Press Release

No forklifts around, Hewitt's flying; Kamloops skater helps push Canadian relay team into 3,000-metre final
The Vancouver Province
Sun 26 Oct 2008
Page: A80
Section: Sports
Byline: Marc Weber
Source: The Province

Away from the ice, Jessica Hewitt doesn't always have her wits about her. On it, though, she's proving quite alert.

Just two weeks past her 22nd birthday and competing in only her second short track speed skating World Cup, Hewitt is showing she could be back at the Pacific Coliseum come the Winter Olympics in 2010.

In front of a modest but boisterous hometown crowd Saturday at the Samsung ISU World Cup, the Kamloops-raised racer helped Canada clip the U.S. to qualify for today's women's 3,000-metre relay final. She also skated a gutsy 1,500m semifinal heat, jumping briefly into the lead against two of the world's best before finishing fourth.

A week ago, at the World Cup opener in Salt Lake City, she was just trying not to get scooped up, or worse, impaled, by a forklift.

"I listen to my music really loudly and everybody makes fun of me because I never hear anybody when my music is on," said Hewitt, who was rocking out to her iPod on a Salt Lake street. "I guess there was a forklift backing up and it was beeping and I didn't know.

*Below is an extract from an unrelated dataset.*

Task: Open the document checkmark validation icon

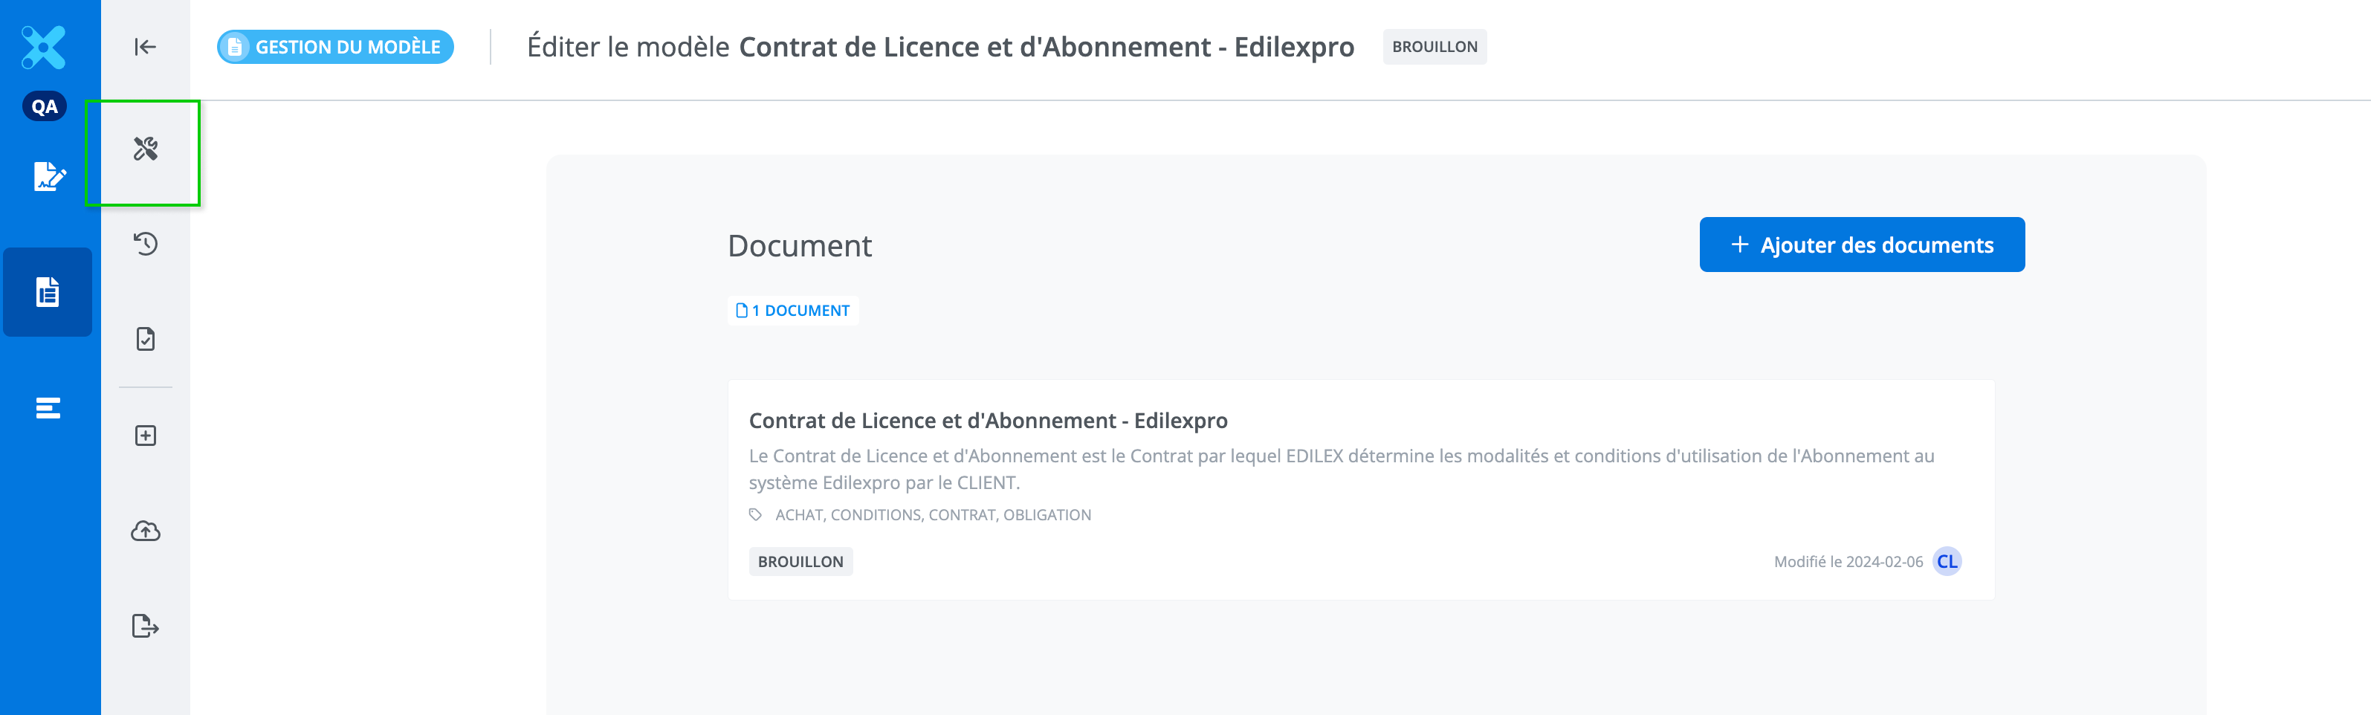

"It wasn't like Austin Powers or anything," she added, referencing the movie scene where a steamroller flattens a slow-reacting guard.

Her reaction time in the relay, where there are numerous crucial exchanges -- basically pushes -- was anything but slow. She ended up skating the last two laps, too, as Canada edged the Americans by 6/100ths of a second.

"I knew if I nailed that last exchange we'd be in the running to qualify for the final," she said. "I just tried my hardest and it was really exciting. I couldn't really hear because it was so loud."

Her individual races have been a positive experience also, despite a pair of disqualifications. Following on the heels of Friday's DQ for "impeding" in the 1,000m, she was DQ'd in the 1,500m Saturday. Yet she thrilled the crowd with an aggressive early slingshot move that took her from last to first. She settled into second place for much of the race before falling back to fourth when world record holder Yang Zhou of China and Olympic medal contender Eun-Ju Jung of Korea pulled away.

"I just felt like I wanted to take control of it early, move up sooner before it gets too fast," said Hewitt, who is based out of Calgary. "It was a good experience."

The race of the afternoon was the men's 1,000m 'A' final, and not just because it was won by a Canadian, Charles Hamelin of Levis, Que. It had speed and strategy, contact and controversy -- all the sport's best bits in one dramatic race.

Hamelin battled back from a bodycheck that left him third and made an exciting final-lap pass on American Apolo Ohno, whom he'd bumped with twice during the race.

Ohno thought Hamelin should be DQ'd, but it was Ohno who got nabbed for "cross-tracking."

"I was inside, he tried to pass outside and I kept my track," Hamelin said of their first dust up. "He ran into me twice."

Hamelin, whose younger brother Francois earned bronze after the DQ, is one of Canada's top medal hopefuls for 2010. He was part of the silver-medal winning 5,000m relay team at the 2006 Turin Olympics and finished fourth there in the 1,500m.

South Korea has five medals, including a gold, while China has three, and Canada and the U.S. two.